Security and data protection are two of the most critical areas that businesses must focus on. Data breaches and data loss cost companies millions of dollars each year. According to a Data Breach Investigations Report conducted by Verizon Business, 74% of organizations received some kind of hacker attack in the past 12 months. With increases in enterprise cloud app usage, the potential for hacker attacks on company accounts are very real, and somewhat common. Many small businesses or startups are resource-strapped, and can’t afford a full-time IT department and state-of-the-art security systems. But there are alternatives, especially for companies that use cloud computing. Cloud computing security has come a long ways in recent years, and is now counted as equal to, or stronger than, on-premise security implementations. But even with the best security in the world, hackers have a wild card that they use frequently- social engineering. By using this method, hackers gain inside access to company accounts, bypassing all security measures in the process. In this article, we will take a look at how to protect your company cloud apps and accounts, how to create an emergency response plan in the case of a hacker attack, and how to restore all company data in case a hacker attack is successful.

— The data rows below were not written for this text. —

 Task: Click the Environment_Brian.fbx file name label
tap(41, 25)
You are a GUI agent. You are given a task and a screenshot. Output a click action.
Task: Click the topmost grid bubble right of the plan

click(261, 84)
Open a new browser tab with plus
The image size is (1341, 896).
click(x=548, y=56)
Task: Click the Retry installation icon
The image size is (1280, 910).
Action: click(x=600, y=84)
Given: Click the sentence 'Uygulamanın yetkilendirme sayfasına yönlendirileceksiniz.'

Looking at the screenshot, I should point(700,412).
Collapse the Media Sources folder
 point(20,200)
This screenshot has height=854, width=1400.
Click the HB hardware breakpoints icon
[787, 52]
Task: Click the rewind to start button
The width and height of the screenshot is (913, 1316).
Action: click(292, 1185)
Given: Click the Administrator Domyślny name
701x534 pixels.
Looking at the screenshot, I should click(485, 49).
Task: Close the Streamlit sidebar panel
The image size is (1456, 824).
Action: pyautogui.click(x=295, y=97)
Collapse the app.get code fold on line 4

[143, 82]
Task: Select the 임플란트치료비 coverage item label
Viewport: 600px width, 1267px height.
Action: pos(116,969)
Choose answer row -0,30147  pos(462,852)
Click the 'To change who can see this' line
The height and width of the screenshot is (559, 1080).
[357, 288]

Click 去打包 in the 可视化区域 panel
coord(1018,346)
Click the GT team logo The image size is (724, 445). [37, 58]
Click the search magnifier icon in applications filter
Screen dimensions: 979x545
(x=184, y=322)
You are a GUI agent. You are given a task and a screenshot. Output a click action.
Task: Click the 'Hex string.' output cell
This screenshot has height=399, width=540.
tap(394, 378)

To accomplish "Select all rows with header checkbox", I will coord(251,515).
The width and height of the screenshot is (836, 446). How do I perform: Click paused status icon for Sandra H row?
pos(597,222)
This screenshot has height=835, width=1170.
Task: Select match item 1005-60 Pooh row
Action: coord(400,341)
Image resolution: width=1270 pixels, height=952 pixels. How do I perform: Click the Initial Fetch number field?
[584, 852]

Social engineering and malware
We believe that cloud apps are practically 100% secure from their technical perspective but your data is still vulnerable: the majority of hacker attacks are in form of phishing scams / social engineering and malware.
There are numerous types of social engineering, but one of the most common involves an attacker making phone calls to a business employee pretending to be someone from the company- typically tech support or upper management. The attacker then informs the employee that there is a problem and that he needs the employee’s information to help fix the problem. Another type of phishing attack involves an email from an attacker with a link to a fake web site which designed to look like an official web site asking for your credentials.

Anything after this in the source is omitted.